Triggerfish have also timed the initiative so it co-incides with upcoming school holidays in South Africa with the hope that young people, especially teenagers, will sign up and learn animation.

“Aspiring animators can use this to learn how to write and animate their own short story, then post their animation on YouTube and send it to Triggerfish, who’ll be making the best animations and their creators famous across their Facebook, Instagram and YouTube channels. Animators must enter by Thursday, 31 January 2019 to be in the running to be named Africa’s Next Top Animator and to have their winning films screened at the most important event for the African animation industry – Cape Town International Animation Festival,” said the company in a statement announcing the animation academy.

Learn how to animate your own short-story
Triggerfish Animation Studio

Digital storytelling

Although animated movies have transcended being only for youth, there is no doubt they remain a favourite among young people given how full movie theatres get on any launch week of animated movie. The interest in animation, as Triggerfish are exploring, also extends beyond just watching and into creation.

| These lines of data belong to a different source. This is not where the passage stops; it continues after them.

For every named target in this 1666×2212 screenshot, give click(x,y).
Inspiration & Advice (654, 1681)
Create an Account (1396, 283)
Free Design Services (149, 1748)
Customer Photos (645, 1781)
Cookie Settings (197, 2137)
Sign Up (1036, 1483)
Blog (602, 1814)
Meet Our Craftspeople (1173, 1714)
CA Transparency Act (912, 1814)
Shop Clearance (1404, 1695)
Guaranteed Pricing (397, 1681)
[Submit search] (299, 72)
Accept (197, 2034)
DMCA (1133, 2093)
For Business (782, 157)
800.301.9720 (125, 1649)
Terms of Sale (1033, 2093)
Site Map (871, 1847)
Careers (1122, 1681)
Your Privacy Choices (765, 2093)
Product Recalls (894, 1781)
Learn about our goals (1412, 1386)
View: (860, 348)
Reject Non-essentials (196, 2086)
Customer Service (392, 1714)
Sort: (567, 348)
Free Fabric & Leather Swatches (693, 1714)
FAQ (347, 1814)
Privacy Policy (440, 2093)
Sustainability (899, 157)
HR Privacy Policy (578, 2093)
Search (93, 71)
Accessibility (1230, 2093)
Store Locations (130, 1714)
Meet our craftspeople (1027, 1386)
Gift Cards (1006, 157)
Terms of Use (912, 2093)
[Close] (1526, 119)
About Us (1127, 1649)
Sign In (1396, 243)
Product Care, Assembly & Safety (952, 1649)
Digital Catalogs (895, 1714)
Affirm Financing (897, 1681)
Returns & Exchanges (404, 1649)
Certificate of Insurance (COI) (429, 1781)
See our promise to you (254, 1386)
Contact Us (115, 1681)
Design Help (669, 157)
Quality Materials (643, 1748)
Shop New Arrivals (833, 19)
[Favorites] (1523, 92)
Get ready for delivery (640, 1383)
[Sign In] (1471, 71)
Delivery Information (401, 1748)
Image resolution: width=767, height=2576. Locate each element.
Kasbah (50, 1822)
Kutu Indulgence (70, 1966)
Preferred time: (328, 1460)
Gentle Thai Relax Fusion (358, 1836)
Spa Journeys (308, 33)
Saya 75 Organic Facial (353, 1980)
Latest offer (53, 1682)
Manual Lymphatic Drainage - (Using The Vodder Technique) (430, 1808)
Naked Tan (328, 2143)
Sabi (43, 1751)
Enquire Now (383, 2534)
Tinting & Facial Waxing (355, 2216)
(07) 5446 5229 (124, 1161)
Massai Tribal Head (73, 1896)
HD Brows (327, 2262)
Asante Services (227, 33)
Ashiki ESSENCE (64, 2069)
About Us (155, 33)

On 16 June 2016, Youth Day holiday in South Africa, iAfrikan in partnership with Nigeria’s Genii Games and Microscopia hosted a Digital Storytelling Workshop in Johannesburg for 26 children from primary schools in Soweto. The enthusiasm with which the children participated in creating their own animation by day’s end suggests that there is a greater yearning among South African youth to be creators and not just consumers of content.

Tau le Skolopad – animation produced by primary school children at the 16 June 2016 Digital Storytelling Workshop.

Beyond just the fun of creating their own animations, learning how to animate, as we witnessed in 2016, allows young people to tell stories that no one else would be able to tell.

Culture and narratives

Triggerfish, together with its partners, have said that, with its step-by-step guide, it hopes to introduce aspiring Afrikan animators to the principles of animation and the tools they need to make their first short film with just a smartphone and Internet access.

“It’s easier than ever to get started in animation. We’ve been amazed by the quality of films we’ve been receiving from children as young as 11. In today’s visual world, animation is an in-demand skill, but more importantly it’s really fun. We know Africa’s youth are going to enjoy playing with animation – and may discover an exciting new career path at the same time,” said Stuart Forrest, CEO of Triggerfish.

There are separate categories for animators under 13 and under 20, with additional “all ages” prizes awarded for animation, character design, storyboarding and storytelling. The winners will receive mentorship from Triggerfish.